According to the Mayo Clinic website, those who have the vagus nerve stimulator implanted may have their seizures reduced by 20 to 40 percent.

After the patient has surgery, they are re-evaluated immediately after the surgery as well as three months and a year later to see how they are progressing and if they are in fact seizure-free.

"And then hopefully we've achieved our goal where we can start talking about some of the positive developments in their lifestyle," Cascino said. "They can talk about employment, education, living independently, operating a motor vehicle, obtaining a drivers license. But this is done very gradually, but these are hopeful developments that they have."


Few candidates for surgery

Cascino said although epilepsy affects more than 2 million people in the United States alone, with one-third not being able to control their seizures, the number of epilepsy surgeries across the United States is low, with only 60 to 120 epilepsy surgeries happening at the Mayo Clinic in Rochester every year.

"Even nationwide, despite the fact that we have a very large number of patients in the United States with intractable epilepsy, the number of operations given in the United States each year is in the hundreds," said Cascino. "This is probably because a lot of patients are not surgical candidates or they're not being referred to an epilepsy center or they wish to consider other treatment options as well."

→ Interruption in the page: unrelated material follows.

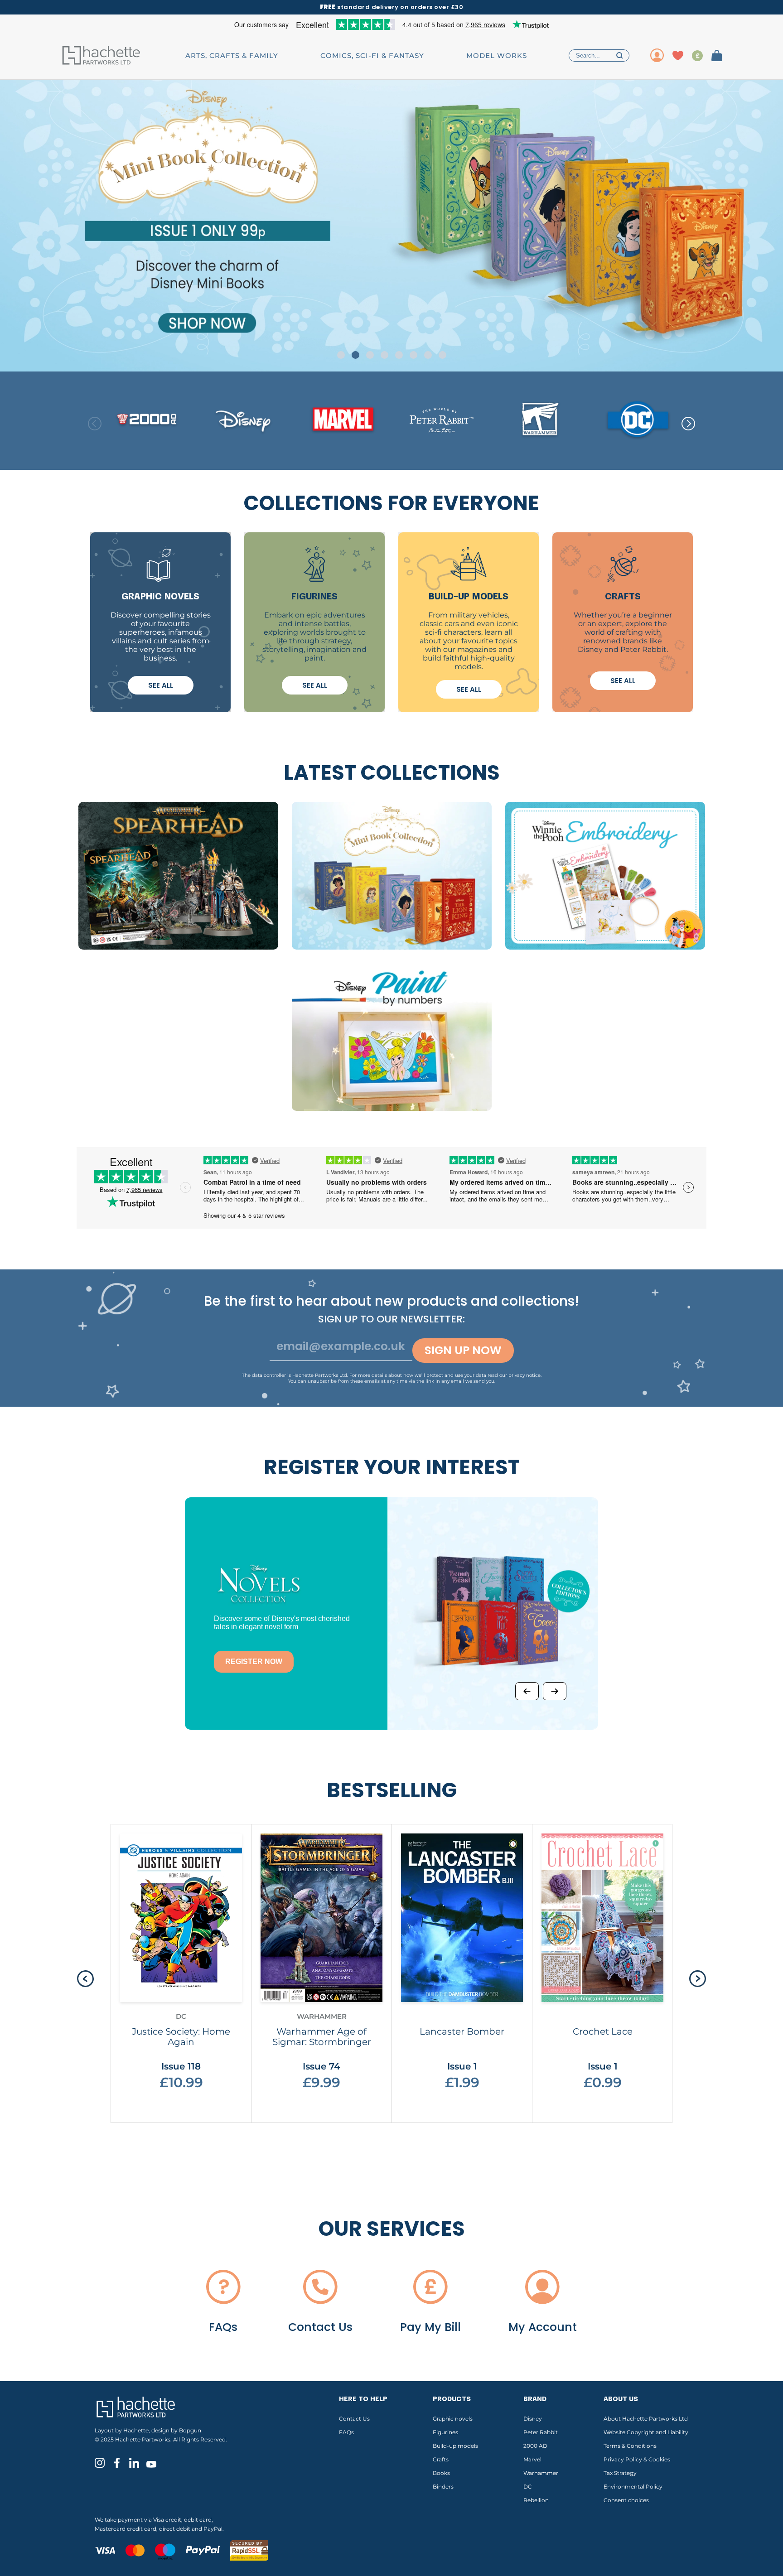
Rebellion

While only a few epilepsy patients are eligible for surgery, Cascino said those whose seizures cannot be controlled with medication should have a talk with their neurologist to see if surgery is an option. Although the average duration of adults who are operated on used to wait two or three decades to have the surgery, Cascino said neurologists usually can recognize these individuals who are likely to have drug-resistant epilepsy and should be considered for surgery within two years of having seizures.

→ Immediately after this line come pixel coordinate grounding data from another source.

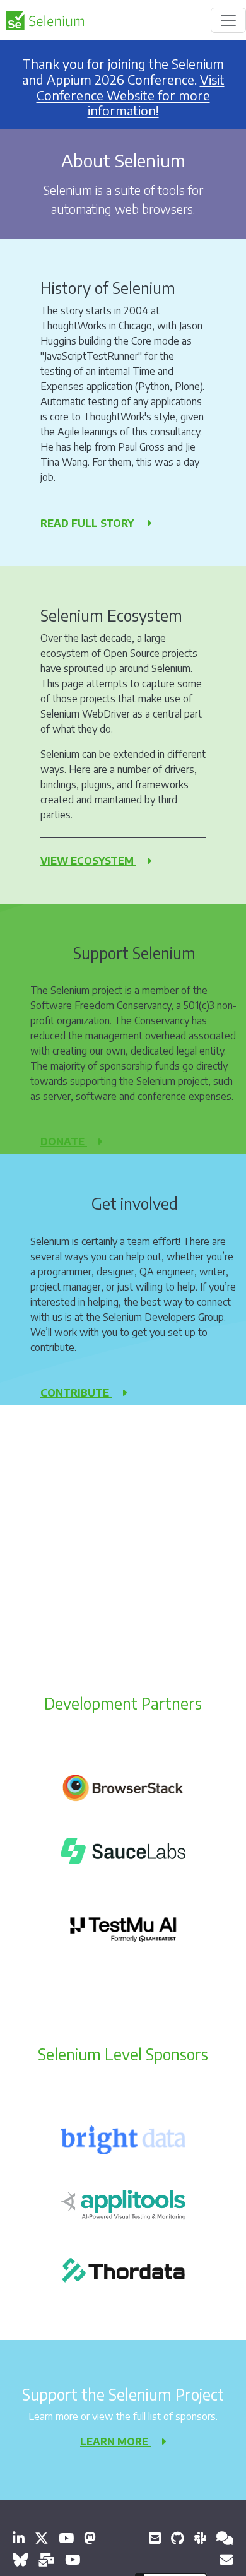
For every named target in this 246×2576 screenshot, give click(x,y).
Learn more (115, 2441)
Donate (63, 1141)
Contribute (76, 1392)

"It's probably never too early to do epilepsy surgery, probably only too late," Cascino said. "All the things that people take for granted you may not be able to take advantage of if you have poorly controlled seizures."

Marsh said those who suffer from drug-resistant surgery also are never too young to be considered for the surgery, and it often is recommended for children whose seizures cannot be controlled.

"If they have a problems that can be successfully and safely treated with surgery, they are better off getting that earlier than later," said Marsh. "As the brain develops, if it's constantly exposed to seizures, other problems could develop."

In 2005, Clark had a left temporal hippocampectomy, a form of epilepsy surgery, and now is seizure-free without the aid of medication. A neurology clinical pharmacist at the Mayo Clinic, she is able to successfully perform her job and now is the mother of three kids. Seizure-free for over 10 years, she now considers her life "normal."

"Life has been remarkable. It's truly, truly a night-and-day change in my life," said Clark. "I think with my story of epilepsy, I think I'm very fortunate that I had the right, if you will, type of seizures to allow this procedure to happen. If someone were in my shoes and debating this, it had such a profound, positive impact on my life. There's zero problems at all, and it's been a fabulous outcome. It's been life-changing from that aspect."